• _Written task_:
Rewrite every line of the items below as a numbered list, omitting blank lines.

• _Records provided_:
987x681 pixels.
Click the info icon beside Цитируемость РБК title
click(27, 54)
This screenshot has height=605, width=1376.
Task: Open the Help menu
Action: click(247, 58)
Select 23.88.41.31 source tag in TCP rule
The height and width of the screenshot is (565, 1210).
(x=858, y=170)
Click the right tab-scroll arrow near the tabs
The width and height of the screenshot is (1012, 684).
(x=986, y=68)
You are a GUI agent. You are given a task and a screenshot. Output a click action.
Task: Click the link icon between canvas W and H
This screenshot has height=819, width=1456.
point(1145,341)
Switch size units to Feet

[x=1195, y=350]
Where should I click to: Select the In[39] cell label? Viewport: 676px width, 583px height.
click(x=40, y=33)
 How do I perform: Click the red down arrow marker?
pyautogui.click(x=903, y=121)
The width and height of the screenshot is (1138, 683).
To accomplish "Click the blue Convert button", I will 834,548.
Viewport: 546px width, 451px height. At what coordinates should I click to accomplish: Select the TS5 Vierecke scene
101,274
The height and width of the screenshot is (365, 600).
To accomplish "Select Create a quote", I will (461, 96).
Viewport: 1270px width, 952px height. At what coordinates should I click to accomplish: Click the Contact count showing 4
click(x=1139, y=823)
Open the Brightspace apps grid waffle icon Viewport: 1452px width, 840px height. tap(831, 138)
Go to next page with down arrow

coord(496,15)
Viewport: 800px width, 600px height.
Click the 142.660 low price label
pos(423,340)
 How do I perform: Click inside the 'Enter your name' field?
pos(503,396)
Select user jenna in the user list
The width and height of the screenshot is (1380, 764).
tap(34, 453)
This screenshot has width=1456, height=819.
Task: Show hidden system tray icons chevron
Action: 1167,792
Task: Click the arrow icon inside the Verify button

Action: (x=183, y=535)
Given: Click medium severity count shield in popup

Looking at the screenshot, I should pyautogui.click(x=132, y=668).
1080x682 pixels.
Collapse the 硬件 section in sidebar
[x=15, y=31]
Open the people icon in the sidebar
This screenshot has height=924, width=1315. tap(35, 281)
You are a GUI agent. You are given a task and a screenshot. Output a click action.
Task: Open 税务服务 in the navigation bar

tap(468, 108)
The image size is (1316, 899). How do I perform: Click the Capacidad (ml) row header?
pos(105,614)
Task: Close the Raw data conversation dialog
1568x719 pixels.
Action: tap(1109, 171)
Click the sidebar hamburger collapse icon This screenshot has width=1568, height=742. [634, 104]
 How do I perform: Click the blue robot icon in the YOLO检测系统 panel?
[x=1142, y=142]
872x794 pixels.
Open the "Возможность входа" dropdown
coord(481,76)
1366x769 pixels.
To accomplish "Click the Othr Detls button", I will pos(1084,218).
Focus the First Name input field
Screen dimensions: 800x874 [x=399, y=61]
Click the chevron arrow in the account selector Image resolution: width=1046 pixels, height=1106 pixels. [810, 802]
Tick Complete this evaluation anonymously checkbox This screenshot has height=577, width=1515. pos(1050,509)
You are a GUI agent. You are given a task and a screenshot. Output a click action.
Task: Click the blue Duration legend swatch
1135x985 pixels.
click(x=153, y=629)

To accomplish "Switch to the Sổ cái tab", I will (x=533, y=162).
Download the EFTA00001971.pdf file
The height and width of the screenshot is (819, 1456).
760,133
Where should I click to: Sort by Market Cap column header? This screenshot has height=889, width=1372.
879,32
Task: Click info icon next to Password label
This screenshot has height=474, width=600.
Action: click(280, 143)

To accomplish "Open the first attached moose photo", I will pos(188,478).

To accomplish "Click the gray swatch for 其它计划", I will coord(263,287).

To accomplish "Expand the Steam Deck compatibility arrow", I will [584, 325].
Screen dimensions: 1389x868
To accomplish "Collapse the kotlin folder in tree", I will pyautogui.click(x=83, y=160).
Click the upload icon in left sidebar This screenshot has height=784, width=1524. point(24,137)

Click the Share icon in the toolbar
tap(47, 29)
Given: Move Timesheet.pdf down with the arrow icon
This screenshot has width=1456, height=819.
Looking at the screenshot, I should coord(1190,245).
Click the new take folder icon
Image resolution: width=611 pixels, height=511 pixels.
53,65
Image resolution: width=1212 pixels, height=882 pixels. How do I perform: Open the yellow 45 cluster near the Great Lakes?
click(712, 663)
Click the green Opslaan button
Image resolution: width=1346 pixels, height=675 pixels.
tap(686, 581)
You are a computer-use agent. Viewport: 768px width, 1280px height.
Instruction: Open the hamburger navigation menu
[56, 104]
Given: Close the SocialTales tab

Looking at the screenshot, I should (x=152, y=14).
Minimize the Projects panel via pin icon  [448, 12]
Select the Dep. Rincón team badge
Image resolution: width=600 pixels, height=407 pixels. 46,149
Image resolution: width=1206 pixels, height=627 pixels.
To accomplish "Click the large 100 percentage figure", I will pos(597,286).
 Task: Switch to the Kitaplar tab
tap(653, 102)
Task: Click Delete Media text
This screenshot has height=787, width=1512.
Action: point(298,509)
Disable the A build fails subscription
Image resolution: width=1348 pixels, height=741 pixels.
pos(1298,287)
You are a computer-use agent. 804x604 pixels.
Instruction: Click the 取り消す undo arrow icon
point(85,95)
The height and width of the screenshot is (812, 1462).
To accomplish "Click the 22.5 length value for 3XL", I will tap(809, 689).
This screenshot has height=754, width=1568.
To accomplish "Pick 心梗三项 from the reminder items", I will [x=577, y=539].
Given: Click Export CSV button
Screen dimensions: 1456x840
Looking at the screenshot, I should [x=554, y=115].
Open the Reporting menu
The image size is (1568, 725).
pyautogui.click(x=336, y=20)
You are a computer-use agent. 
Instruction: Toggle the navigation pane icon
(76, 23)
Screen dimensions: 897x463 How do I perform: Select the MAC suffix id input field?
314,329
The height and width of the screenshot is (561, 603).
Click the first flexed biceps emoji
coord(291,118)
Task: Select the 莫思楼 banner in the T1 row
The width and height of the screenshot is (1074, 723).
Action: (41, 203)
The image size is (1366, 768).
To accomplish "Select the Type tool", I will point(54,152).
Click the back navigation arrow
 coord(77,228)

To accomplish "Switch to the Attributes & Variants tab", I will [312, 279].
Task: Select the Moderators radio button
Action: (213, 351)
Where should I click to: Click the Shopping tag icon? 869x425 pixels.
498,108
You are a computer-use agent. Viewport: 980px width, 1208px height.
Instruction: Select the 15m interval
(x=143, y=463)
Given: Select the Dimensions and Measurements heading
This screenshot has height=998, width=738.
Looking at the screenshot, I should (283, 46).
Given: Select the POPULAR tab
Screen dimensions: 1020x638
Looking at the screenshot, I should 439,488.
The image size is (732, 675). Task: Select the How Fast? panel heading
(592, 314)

• _The output_:
1. 987x681 pixels.
2. Click the info icon beside Цитируемость РБК title
3. click(27, 54)
4. This screenshot has height=605, width=1376.
5. Task: Open the Help menu
6. Action: click(247, 58)
7. Select 23.88.41.31 source tag in TCP rule
8. The height and width of the screenshot is (565, 1210).
9. (x=858, y=170)
10. Click the right tab-scroll arrow near the tabs
11. The width and height of the screenshot is (1012, 684).
12. (x=986, y=68)
13. You are a GUI agent. You are given a task and a screenshot. Output a click action.
14. Task: Click the link icon between canvas W and H
15. This screenshot has height=819, width=1456.
16. point(1145,341)
17. Switch size units to Feet
18. [x=1195, y=350]
19. Where should I click to: Select the In[39] cell label? Viewport: 676px width, 583px height.
20. click(x=40, y=33)
21.  How do I perform: Click the red down arrow marker?
22. pyautogui.click(x=903, y=121)
23. The width and height of the screenshot is (1138, 683).
24. To accomplish "Click the blue Convert button", I will 834,548.
25. Viewport: 546px width, 451px height. At what coordinates should I click to accomplish: Select the TS5 Vierecke scene
26. 101,274
27. The height and width of the screenshot is (365, 600).
28. To accomplish "Select Create a quote", I will (461, 96).
29. Viewport: 1270px width, 952px height. At what coordinates should I click to accomplish: Click the Contact count showing 4
30. click(x=1139, y=823)
31. Open the Brightspace apps grid waffle icon Viewport: 1452px width, 840px height. tap(831, 138)
32. Go to next page with down arrow
33. coord(496,15)
34. Viewport: 800px width, 600px height.
35. Click the 142.660 low price label
36. pos(423,340)
37.  How do I perform: Click inside the 'Enter your name' field?
38. pos(503,396)
39. Select user jenna in the user list
40. The width and height of the screenshot is (1380, 764).
41. tap(34, 453)
42. This screenshot has width=1456, height=819.
43. Task: Show hidden system tray icons chevron
44. Action: 1167,792
45. Task: Click the arrow icon inside the Verify button
46. Action: (x=183, y=535)
47. Given: Click medium severity count shield in popup
48. Looking at the screenshot, I should pyautogui.click(x=132, y=668).
49. 1080x682 pixels.
50. Collapse the 硬件 section in sidebar
51. [x=15, y=31]
52. Open the people icon in the sidebar
53. This screenshot has height=924, width=1315. tap(35, 281)
54. You are a GUI agent. You are given a task and a screenshot. Output a click action.
55. Task: Open 税务服务 in the navigation bar
56. tap(468, 108)
57. The image size is (1316, 899). How do I perform: Click the Capacidad (ml) row header?
58. pos(105,614)
59. Task: Close the Raw data conversation dialog
60. 1568x719 pixels.
61. Action: tap(1109, 171)
62. Click the sidebar hamburger collapse icon This screenshot has width=1568, height=742. [634, 104]
63.  How do I perform: Click the blue robot icon in the YOLO检测系统 panel?
64. [x=1142, y=142]
65. 872x794 pixels.
66. Open the "Возможность входа" dropdown
67. coord(481,76)
68. 1366x769 pixels.
69. To accomplish "Click the Othr Detls button", I will pos(1084,218).
70. Focus the First Name input field
71. Screen dimensions: 800x874 [x=399, y=61]
72. Click the chevron arrow in the account selector Image resolution: width=1046 pixels, height=1106 pixels. [810, 802]
73. Tick Complete this evaluation anonymously checkbox This screenshot has height=577, width=1515. pos(1050,509)
74. You are a GUI agent. You are given a task and a screenshot. Output a click action.
75. Task: Click the blue Duration legend swatch
76. 1135x985 pixels.
77. click(x=153, y=629)
78. To accomplish "Switch to the Sổ cái tab", I will (x=533, y=162).
79. Download the EFTA00001971.pdf file
80. The height and width of the screenshot is (819, 1456).
81. 760,133
82. Where should I click to: Sort by Market Cap column header? This screenshot has height=889, width=1372.
83. 879,32
84. Task: Click info icon next to Password label
85. This screenshot has height=474, width=600.
86. Action: click(280, 143)
87. To accomplish "Open the first attached moose photo", I will pos(188,478).
88. To accomplish "Click the gray swatch for 其它计划", I will coord(263,287).
89. To accomplish "Expand the Steam Deck compatibility arrow", I will [584, 325].
90. Screen dimensions: 1389x868
91. To accomplish "Collapse the kotlin folder in tree", I will pyautogui.click(x=83, y=160).
92. Click the upload icon in left sidebar This screenshot has height=784, width=1524. point(24,137)
93. Click the Share icon in the toolbar
94. tap(47, 29)
95. Given: Move Timesheet.pdf down with the arrow icon
96. This screenshot has width=1456, height=819.
97. Looking at the screenshot, I should coord(1190,245).
98. Click the new take folder icon
99. Image resolution: width=611 pixels, height=511 pixels.
100. 53,65
101. Image resolution: width=1212 pixels, height=882 pixels. How do I perform: Open the yellow 45 cluster near the Great Lakes?
102. click(712, 663)
103. Click the green Opslaan button
104. Image resolution: width=1346 pixels, height=675 pixels.
105. tap(686, 581)
106. You are a computer-use agent. Viewport: 768px width, 1280px height.
107. Instruction: Open the hamburger navigation menu
108. [56, 104]
109. Given: Close the SocialTales tab
110. Looking at the screenshot, I should (x=152, y=14).
111. Minimize the Projects panel via pin icon  [448, 12]
112. Select the Dep. Rincón team badge
113. Image resolution: width=600 pixels, height=407 pixels. 46,149
114. Image resolution: width=1206 pixels, height=627 pixels.
115. To accomplish "Click the large 100 percentage figure", I will pos(597,286).
116.  Task: Switch to the Kitaplar tab
117. tap(653, 102)
118. Task: Click Delete Media text
119. This screenshot has height=787, width=1512.
120. Action: point(298,509)
121. Disable the A build fails subscription
122. Image resolution: width=1348 pixels, height=741 pixels.
123. pos(1298,287)
124. You are a computer-use agent. 804x604 pixels.
125. Instruction: Click the 取り消す undo arrow icon
126. point(85,95)
127. The height and width of the screenshot is (812, 1462).
128. To accomplish "Click the 22.5 length value for 3XL", I will tap(809, 689).
129. This screenshot has height=754, width=1568.
130. To accomplish "Pick 心梗三项 from the reminder items", I will [x=577, y=539].
131. Given: Click Export CSV button
132. Screen dimensions: 1456x840
133. Looking at the screenshot, I should [x=554, y=115].
134. Open the Reporting menu
135. The image size is (1568, 725).
136. pyautogui.click(x=336, y=20)
137. You are a computer-use agent. 
138. Instruction: Toggle the navigation pane icon
139. (76, 23)
140. Screen dimensions: 897x463 How do I perform: Select the MAC suffix id input field?
141. 314,329
142. The height and width of the screenshot is (561, 603).
143. Click the first flexed biceps emoji
144. coord(291,118)
145. Task: Select the 莫思楼 banner in the T1 row
146. The width and height of the screenshot is (1074, 723).
147. Action: (41, 203)
148. The image size is (1366, 768).
149. To accomplish "Select the Type tool", I will point(54,152).
150. Click the back navigation arrow
151.  coord(77,228)
152. To accomplish "Switch to the Attributes & Variants tab", I will [312, 279].
153. Task: Select the Moderators radio button
154. Action: (213, 351)
155. Where should I click to: Click the Shopping tag icon? 869x425 pixels.
156. 498,108
157. You are a computer-use agent. Viewport: 980px width, 1208px height.
158. Instruction: Select the 15m interval
159. (x=143, y=463)
160. Given: Select the Dimensions and Measurements heading
161. This screenshot has height=998, width=738.
162. Looking at the screenshot, I should (283, 46).
163. Given: Select the POPULAR tab
164. Screen dimensions: 1020x638
165. Looking at the screenshot, I should 439,488.
166. The image size is (732, 675). Task: Select the How Fast? panel heading
167. (592, 314)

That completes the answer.